Directions for this task: Pictures should be omitted from your copy. Everything else in the entries below must be restated word for word.

Source material:
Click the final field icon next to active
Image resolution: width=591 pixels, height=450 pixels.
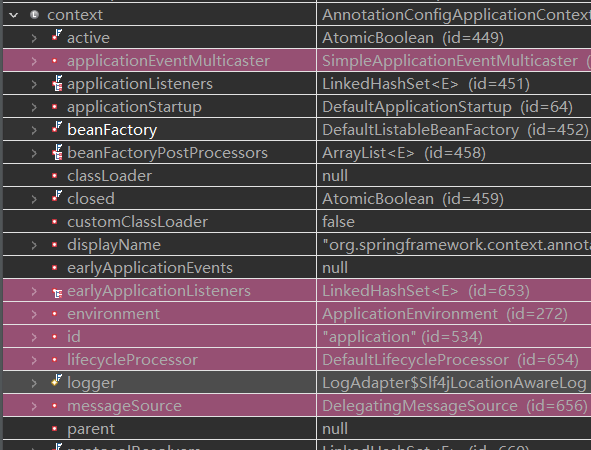pyautogui.click(x=57, y=35)
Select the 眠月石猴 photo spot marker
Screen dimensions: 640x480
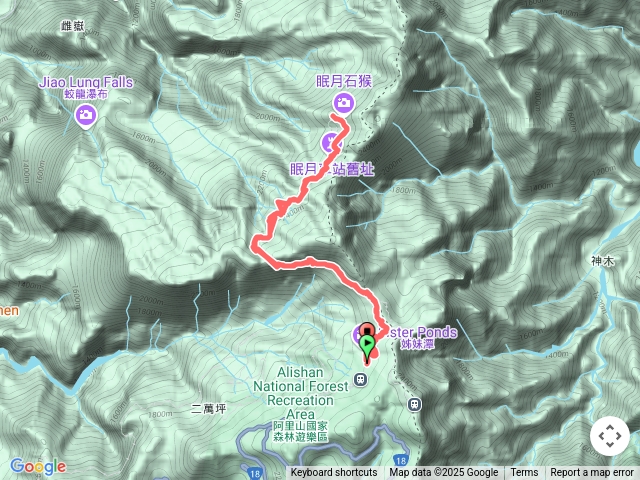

Result for this task:
Click the final field icon next to active
Image resolution: width=591 pixels, height=450 pixels.
pyautogui.click(x=57, y=35)
Select the 眠月石猴 photo spot marker
Screen dimensions: 640x480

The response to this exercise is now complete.